Founders with families balance dreams and responsibilities, proving commitment isn’t about quitting stability but building sustainably

By:

Chris Kernaghan

A family in the rain

When people talk about entrepreneurship, it’s often romanticised.

The idea of following your passion, building something from the ground up, and potentially becoming your own boss is tempting. But what doesn’t get talked about enough is how that looks when you’ve got a family depending on you.

For many founders, the reality isn’t about risking it all for a dream — it’s about balancing that dream with keeping food on the table.

The clip from the US version of Dragon’s Den featuring Simu Liu highlights this perfectly.

A founder pitching his business mentioned that he still has a 9-to-5 job because his priority is supporting his family. Two of the judges criticised him for not being “all in,” implying that his hesitance to abandon financial security made him less worthy of investment.

It’s a moment that resonated with many, not because the judges had a point, but because it showed how disconnected some investors are from the lives of everyday people.

The moment in question:

The “All In” Myth

The idea that founders need to be “all in” is a recurring narrative in the startup world.

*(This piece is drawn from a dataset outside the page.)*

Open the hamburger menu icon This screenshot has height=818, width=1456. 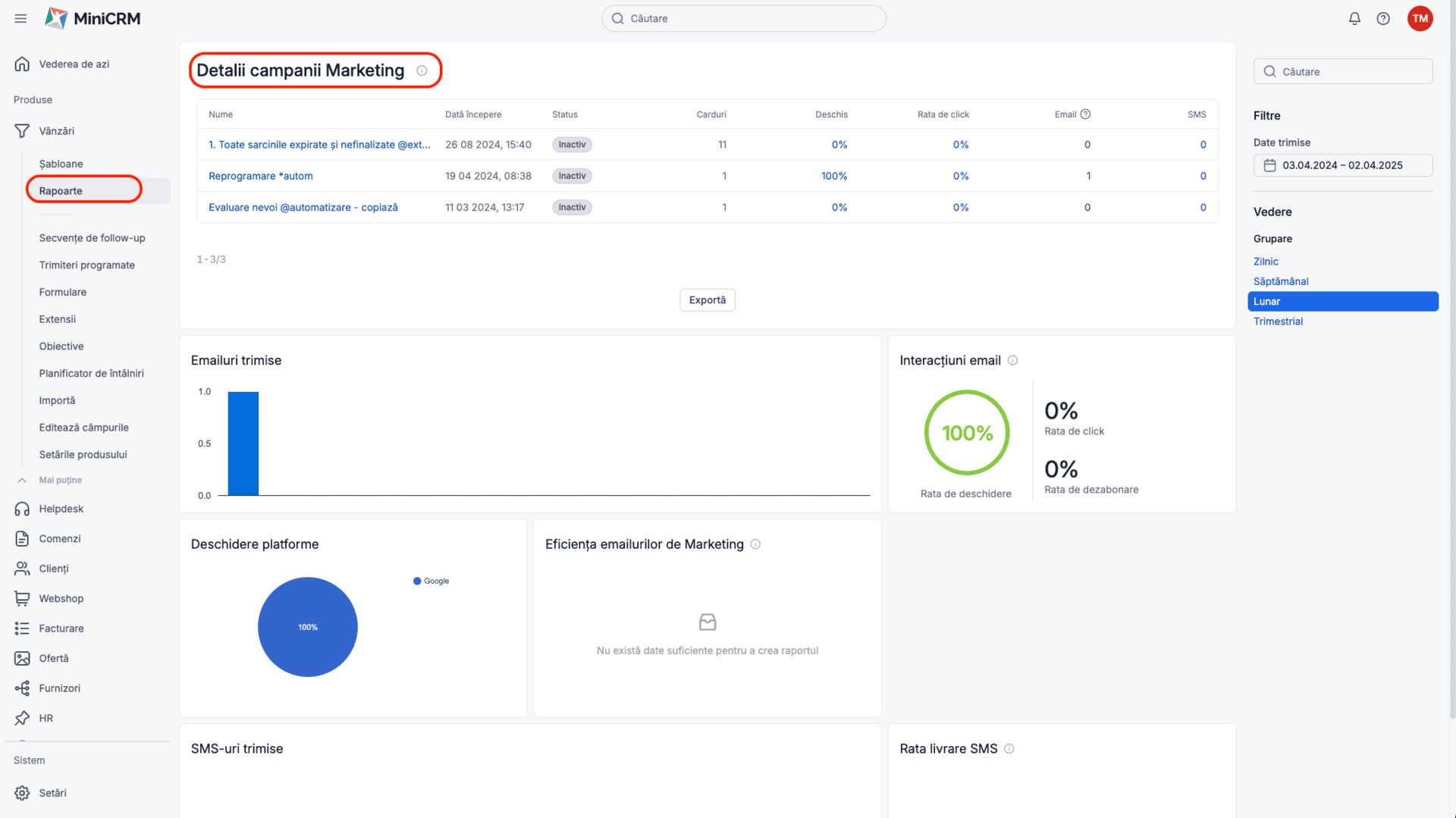20,19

Investors often claim they want to see 100% commitment before writing a cheque. The logic is that if you’re splitting your time, you can’t possibly give your startup the focus it needs to succeed.

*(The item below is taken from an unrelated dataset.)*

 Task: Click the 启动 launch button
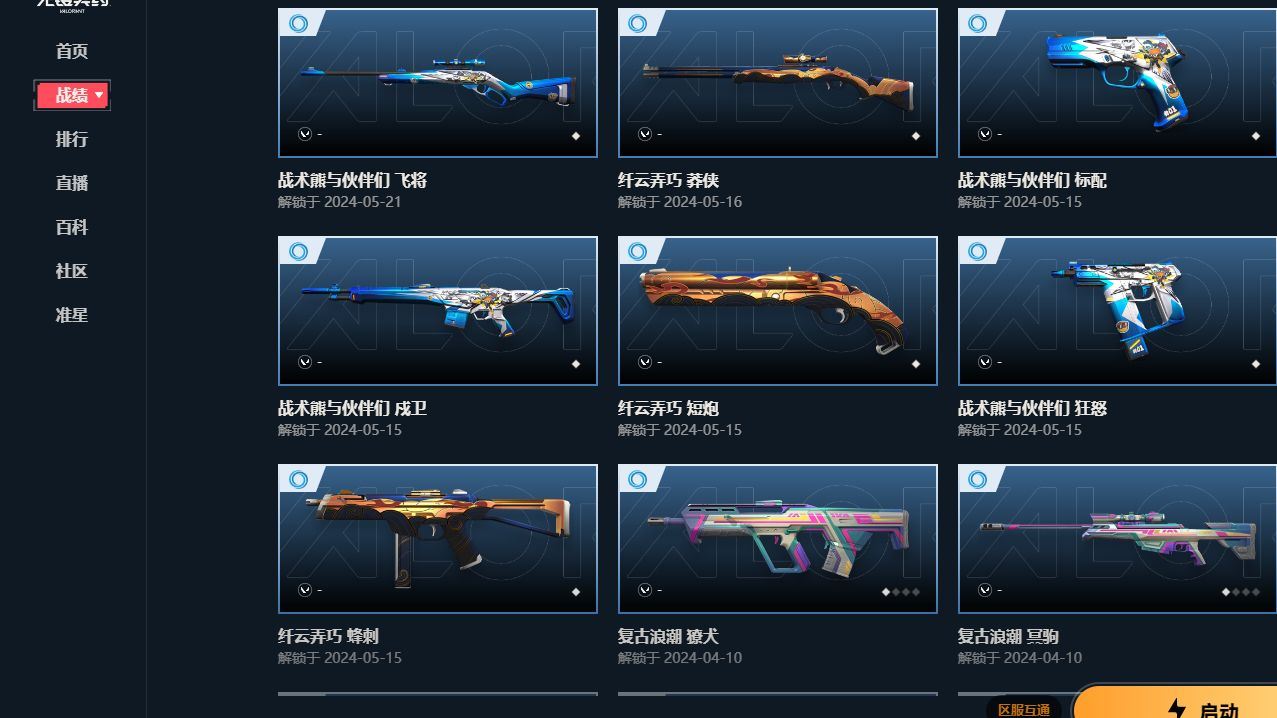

But this ignores one crucial reality: not everyone has the privilege to go all in.

For founders with families, quitting a stable job to chase a business idea isn’t just risky — it’s irresponsible. Families rely on predictable income for essentials like rent, utilities, and healthcare. Taking that away isn’t a simple leap of faith; it’s a gamble with the well-being of loved ones.

It’s easy for wealthy investors to insist on total commitment when they’ve already made their money. They’re sitting in a position of financial security and likely haven’t faced the kind of paycheck-to-paycheck anxiety many families experience.

For them, going “all in” feels noble or bold. For the average founder with dependents, it can mean ruin.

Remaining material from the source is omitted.